» **Required action 1**
Please translate this sentence from the shoulder replacement text into French: "Consecutive patients with a minimum age of 75 years who received an aTSR (n=44) or rTSR (n=51) were prospectively studied."
» **Required action 2**
Reproduce word for word everything in the shoulder replacement text from "In older patients" down to "with a rTSR.".
» **Required action 3**
Carry the shoulder replacement text forward, beginning after its final sentence.

» **Extract to read**
= = = =

In older patients (>75 years of age), with an intact rotator cuff, requiring a total shoulder replacement (TSR) there is, at present, uncertainty whether an anatomic TSR (aTSR) or a reverse TSR (rTSR) is best for the patient. This comparison study of same age patients aims to assess clinical and radiological outcomes of older patients (≥75 years) who received either an aTSR or a rTSA.
Consecutive patients with a minimum age of 75 years who received an aTSR (n=44) or rTSR (n=51) were prospectively studied. Pre- and postoperative clinical evaluations included the ASES score, Constant score, SPADI score, DASH score, range of motion (ROM) and pain and patient satisfaction for a follow-up of 2 years. Radiological assessment identified glenoid and humeral component osteolysis, including notching with a rTSR.

= = = =

» **Data listing**
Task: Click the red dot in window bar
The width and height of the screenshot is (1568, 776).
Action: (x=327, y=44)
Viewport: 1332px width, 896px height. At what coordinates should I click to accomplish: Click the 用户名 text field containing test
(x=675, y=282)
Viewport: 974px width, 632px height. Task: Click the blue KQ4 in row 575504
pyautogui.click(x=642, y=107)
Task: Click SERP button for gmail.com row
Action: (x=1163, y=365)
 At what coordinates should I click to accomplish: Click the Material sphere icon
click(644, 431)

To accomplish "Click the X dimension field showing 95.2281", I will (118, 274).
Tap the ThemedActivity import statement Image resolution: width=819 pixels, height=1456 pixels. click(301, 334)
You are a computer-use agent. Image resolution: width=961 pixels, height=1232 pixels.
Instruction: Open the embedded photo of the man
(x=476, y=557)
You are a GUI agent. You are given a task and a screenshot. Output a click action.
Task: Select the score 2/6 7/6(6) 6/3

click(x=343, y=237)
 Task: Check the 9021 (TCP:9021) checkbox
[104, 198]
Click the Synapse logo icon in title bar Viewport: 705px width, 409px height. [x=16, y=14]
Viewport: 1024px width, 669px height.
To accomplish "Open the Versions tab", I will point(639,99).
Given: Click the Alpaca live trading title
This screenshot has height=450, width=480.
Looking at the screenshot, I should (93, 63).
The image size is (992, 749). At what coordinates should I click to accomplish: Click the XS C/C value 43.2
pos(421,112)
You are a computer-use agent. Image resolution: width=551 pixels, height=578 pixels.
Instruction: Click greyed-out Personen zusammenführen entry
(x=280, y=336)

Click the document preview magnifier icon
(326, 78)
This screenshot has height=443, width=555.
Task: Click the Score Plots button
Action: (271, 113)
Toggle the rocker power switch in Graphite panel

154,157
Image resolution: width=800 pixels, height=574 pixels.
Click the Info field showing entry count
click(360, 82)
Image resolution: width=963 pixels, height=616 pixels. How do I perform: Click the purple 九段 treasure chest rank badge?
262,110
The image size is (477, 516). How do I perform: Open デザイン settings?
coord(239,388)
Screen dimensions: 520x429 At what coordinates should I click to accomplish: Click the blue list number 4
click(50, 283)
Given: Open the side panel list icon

= = = =

» **Reply 1**
Des patients consécutifs âgés d'au moins 75 ans ayant reçu une aTSR (n=44) ou une rTSR (n=51) ont été étudiés de manière prospective.

» **Reply 2**
In older patients (>75 years of age), with an intact rotator cuff, requiring a total shoulder replacement (TSR) there is, at present, uncertainty whether an anatomic TSR (aTSR) or a reverse TSR (rTSR) is best for the patient. This comparison study of same age patients aims to assess clinical and radiological outcomes of older patients (≥75 years) who received either an aTSR or a rTSA.
Consecutive patients with a minimum age of 75 years who received an aTSR (n=44) or rTSR (n=51) were prospectively studied. Pre- and postoperative clinical evaluations included the ASES score, Constant score, SPADI score, DASH score, range of motion (ROM) and pain and patient satisfaction for a follow-up of 2 years. Radiological assessment identified glenoid and humeral component osteolysis, including notching with a rTSR.

» **Reply 3**
Postoperative improvement for ROM and all clinical assessment scores for both groups was found. There were significantly better patient reported outcome scores (PROMs) in the aTSR group compared with the rTSR patients (p<0.001). Both groups had only minor osteolysis on radiographs. No revisions were required in either group. The main complications were scapular stress fractures for the rTSR patients and acromioclavicular joint pain for both groups.
This study of older patients (>75 years) demonstrated that an aTSR for a judiciously selected patient with good rotator cuff muscles can lead to a better clinical outcome and less early complications than a rTSR.